### Written problem 1
Transcribe the Supreme Court case summary below in full, character for character.

### Supplied passage
Supreme Court Cases
1976 AIR 2202 1976 SCR (2) 244 1976 SCC (1) 373
Supreme Court Cases
1976 AIR 2202 1976 SCR (2) 244 1976 SCC (1) 373
CITATION: 1976 AIR 2202 1976 SCR (2) 244 1976 SCC (1) 373
CITATOR INFO :
F 1977 SC 842 (5)
Motor Vehicles Act 1939, Sec. 47(1) Sec. 68A(a)-Rules framed by Tamil Nadu government under Motor Vehicles Act- Whether rules can be discarded in the name of Public interest in Sec. 47(1)-Whether rules to be supplemented by public interest-Order of the Tribunal excluding a relevant factor whether liable to be quashed.
Many applicants for one permit for a short route pressed their claims before the Regional Transport Authority under the Motor Vehicles Act, 1939. The Transport Authority evaluated the relevant merits and awarded the permit to the appellant. The system of marks under the Rules framed under the Act by the Tamil Nadu Government, prescribes various qualifications for applicants for permits for passenger transport under the Act. The rule emphasises that the paramount consideration of the interest of the public as enshrined in section 47(1) must be given full weight while awarding permits. One of the rules provides that preference shall, other things being equal, be given in respect of the routes to persons who have not held any permit for stage carriage. One of the considerations which must weigh with the authorities is the business of technical experience in the field of motor operation. The appellant secured 4 marks as against 3.1 marks secured by respondent No. 1. In addition, the appellant was entitled to a preference for being a new entrant since the route was a short one. The Appellate Tribunal reversed the order of the Transport Authorities and granted the permit to respondent No. 2 and set aside the permit granted in favour of the appellant on the ground of public interest in the matter of passenger transport service and held that the appellant's experience as lorry operator cannot be equated with respondent No. 2's experience in Bus operation. This view was taken by the Tribunal following section 47(1).

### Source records

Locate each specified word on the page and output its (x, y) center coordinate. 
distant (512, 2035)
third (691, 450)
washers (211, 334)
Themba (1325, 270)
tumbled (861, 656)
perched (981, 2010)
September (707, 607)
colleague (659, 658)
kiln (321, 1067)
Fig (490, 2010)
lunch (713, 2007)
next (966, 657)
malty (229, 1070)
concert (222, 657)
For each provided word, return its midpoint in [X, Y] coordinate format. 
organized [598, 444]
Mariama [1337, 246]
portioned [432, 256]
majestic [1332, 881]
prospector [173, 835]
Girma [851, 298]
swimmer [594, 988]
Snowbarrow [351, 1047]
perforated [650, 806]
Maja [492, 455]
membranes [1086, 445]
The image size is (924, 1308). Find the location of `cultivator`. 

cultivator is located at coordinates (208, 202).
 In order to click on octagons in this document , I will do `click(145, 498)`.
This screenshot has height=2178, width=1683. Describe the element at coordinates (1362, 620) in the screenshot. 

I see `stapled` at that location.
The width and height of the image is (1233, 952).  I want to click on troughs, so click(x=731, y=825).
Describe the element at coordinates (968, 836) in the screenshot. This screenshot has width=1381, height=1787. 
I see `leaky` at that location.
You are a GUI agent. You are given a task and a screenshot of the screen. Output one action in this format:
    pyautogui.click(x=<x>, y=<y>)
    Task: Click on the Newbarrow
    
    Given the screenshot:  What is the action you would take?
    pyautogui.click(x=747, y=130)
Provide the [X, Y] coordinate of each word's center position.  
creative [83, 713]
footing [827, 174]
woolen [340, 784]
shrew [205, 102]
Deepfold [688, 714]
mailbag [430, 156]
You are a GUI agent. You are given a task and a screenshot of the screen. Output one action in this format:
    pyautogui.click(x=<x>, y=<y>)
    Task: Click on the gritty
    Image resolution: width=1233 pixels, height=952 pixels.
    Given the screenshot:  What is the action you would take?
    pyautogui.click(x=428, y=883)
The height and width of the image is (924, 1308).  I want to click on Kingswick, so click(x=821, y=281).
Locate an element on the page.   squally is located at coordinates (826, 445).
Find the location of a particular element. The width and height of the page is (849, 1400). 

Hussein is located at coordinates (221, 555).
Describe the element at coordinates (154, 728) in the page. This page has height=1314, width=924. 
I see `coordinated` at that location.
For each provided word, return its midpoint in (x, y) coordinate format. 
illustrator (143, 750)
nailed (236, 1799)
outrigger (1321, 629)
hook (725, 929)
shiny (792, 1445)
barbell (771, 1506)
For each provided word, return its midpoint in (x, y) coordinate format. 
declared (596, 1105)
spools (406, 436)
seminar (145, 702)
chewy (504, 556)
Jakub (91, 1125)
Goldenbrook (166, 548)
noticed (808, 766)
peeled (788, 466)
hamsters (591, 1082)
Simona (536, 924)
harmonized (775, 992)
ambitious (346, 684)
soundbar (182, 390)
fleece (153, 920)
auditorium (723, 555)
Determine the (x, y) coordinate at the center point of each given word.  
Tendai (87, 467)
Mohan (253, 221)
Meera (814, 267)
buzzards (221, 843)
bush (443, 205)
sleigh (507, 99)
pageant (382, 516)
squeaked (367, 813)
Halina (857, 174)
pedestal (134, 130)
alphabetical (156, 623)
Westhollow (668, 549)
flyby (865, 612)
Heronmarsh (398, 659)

### Written problem 2
Restate word for word the rows from the line containing "next (966, 657)" through the line containing "mailbag [430, 156]", with both of those lines included.

### Written solution 1
Supreme Court Cases
1976 AIR 2202 1976 SCR (2) 244 1976 SCC (1) 373
Supreme Court Cases
1976 AIR 2202 1976 SCR (2) 244 1976 SCC (1) 373
CITATION: 1976 AIR 2202 1976 SCR (2) 244 1976 SCC (1) 373
CITATOR INFO :
F 1977 SC 842 (5)
Motor Vehicles Act 1939, Sec. 47(1) Sec. 68A(a)-Rules framed by Tamil Nadu government under Motor Vehicles Act- Whether rules can be discarded in the name of Public interest in Sec. 47(1)-Whether rules to be supplemented by public interest-Order of the Tribunal excluding a relevant factor whether liable to be quashed.
Many applicants for one permit for a short route pressed their claims before the Regional Transport Authority under the Motor Vehicles Act, 1939. The Transport Authority evaluated the relevant merits and awarded the permit to the appellant. The system of marks under the Rules framed under the Act by the Tamil Nadu Government, prescribes various qualifications for applicants for permits for passenger transport under the Act. The rule emphasises that the paramount consideration of the interest of the public as enshrined in section 47(1) must be given full weight while awarding permits. One of the rules provides that preference shall, other things being equal, be given in respect of the routes to persons who have not held any permit for stage carriage. One of the considerations which must weigh with the authorities is the business of technical experience in the field of motor operation. The appellant secured 4 marks as against 3.1 marks secured by respondent No. 1. In addition, the appellant was entitled to a preference for being a new entrant since the route was a short one. The Appellate Tribunal reversed the order of the Transport Authorities and granted the permit to respondent No. 2 and set aside the permit granted in favour of the appellant on the ground of public interest in the matter of passenger transport service and held that the appellant's experience as lorry operator cannot be equated with respondent No. 2's experience in Bus operation. This view was taken by the Tribunal following section 47(1).

### Written solution 2
next (966, 657)
malty (229, 1070)
concert (222, 657)
For each provided word, return its midpoint in [X, Y] coordinate format. 
organized [598, 444]
Mariama [1337, 246]
portioned [432, 256]
majestic [1332, 881]
prospector [173, 835]
Girma [851, 298]
swimmer [594, 988]
Snowbarrow [351, 1047]
perforated [650, 806]
Maja [492, 455]
membranes [1086, 445]
The image size is (924, 1308). Find the location of `cultivator`. 

cultivator is located at coordinates (208, 202).
 In order to click on octagons in this document , I will do `click(145, 498)`.
This screenshot has height=2178, width=1683. Describe the element at coordinates (1362, 620) in the screenshot. 

I see `stapled` at that location.
The width and height of the image is (1233, 952).  I want to click on troughs, so click(x=731, y=825).
Describe the element at coordinates (968, 836) in the screenshot. This screenshot has width=1381, height=1787. 
I see `leaky` at that location.
You are a GUI agent. You are given a task and a screenshot of the screen. Output one action in this format:
    pyautogui.click(x=<x>, y=<y>)
    Task: Click on the Newbarrow
    
    Given the screenshot:  What is the action you would take?
    pyautogui.click(x=747, y=130)
Provide the [X, Y] coordinate of each word's center position.  
creative [83, 713]
footing [827, 174]
woolen [340, 784]
shrew [205, 102]
Deepfold [688, 714]
mailbag [430, 156]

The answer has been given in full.